▸ Material supplied:
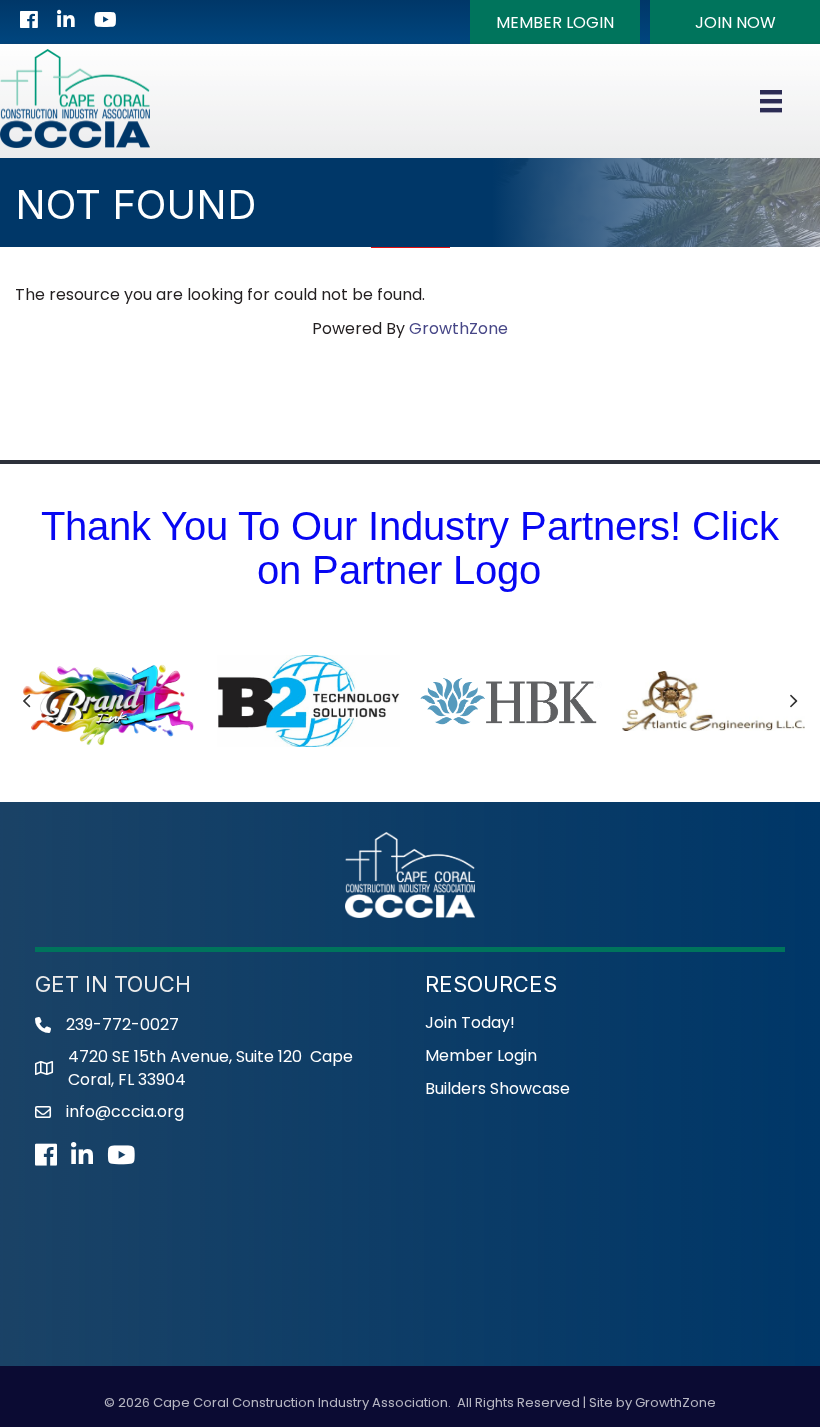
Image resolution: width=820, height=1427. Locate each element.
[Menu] (771, 101)
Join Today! (470, 1022)
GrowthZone (458, 328)
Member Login (481, 1055)
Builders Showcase (497, 1088)
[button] (555, 22)
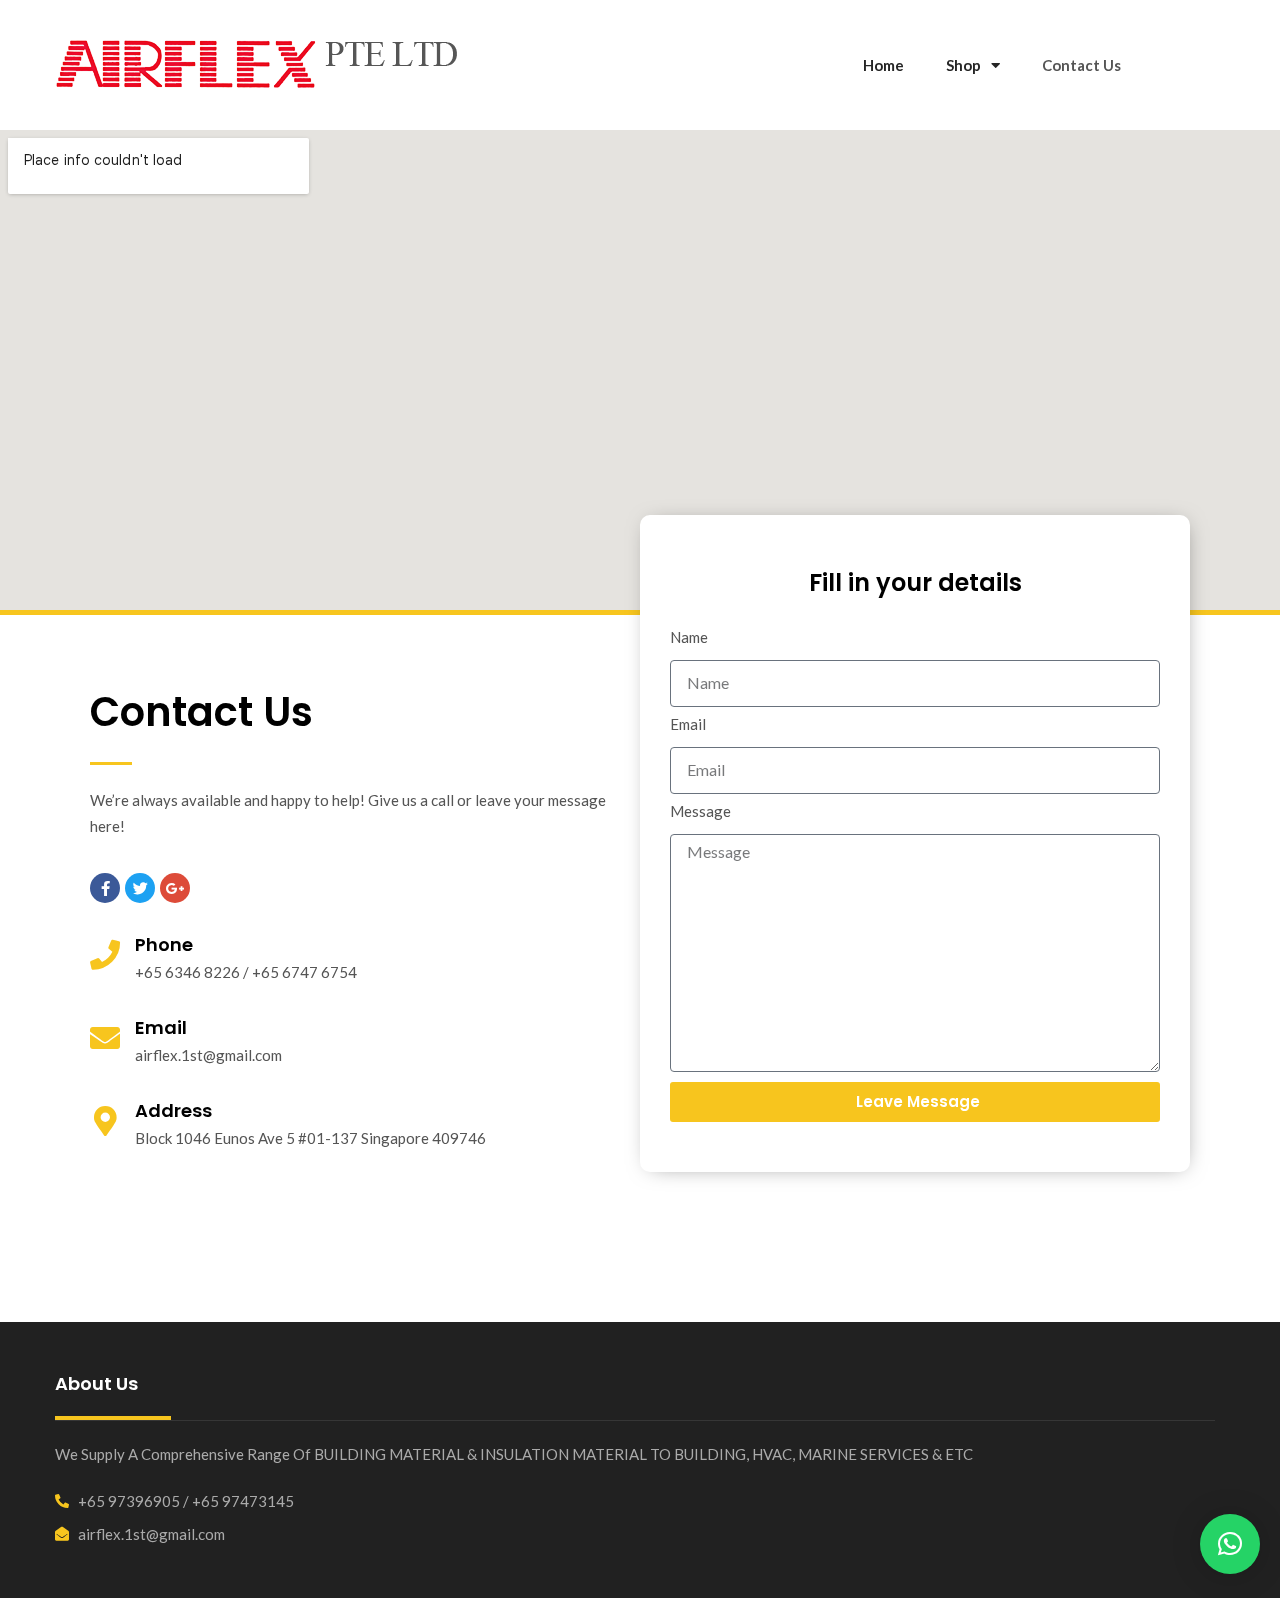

▸ What is needed:
A verbatim copy of the listing is required, with all pictures left out.

▸ Task output:
Image resolution: width=820, height=1427. Locate each element.
[Menu] (771, 101)
Join Today! (470, 1022)
GrowthZone (458, 328)
Member Login (481, 1055)
Builders Showcase (497, 1088)
[button] (555, 22)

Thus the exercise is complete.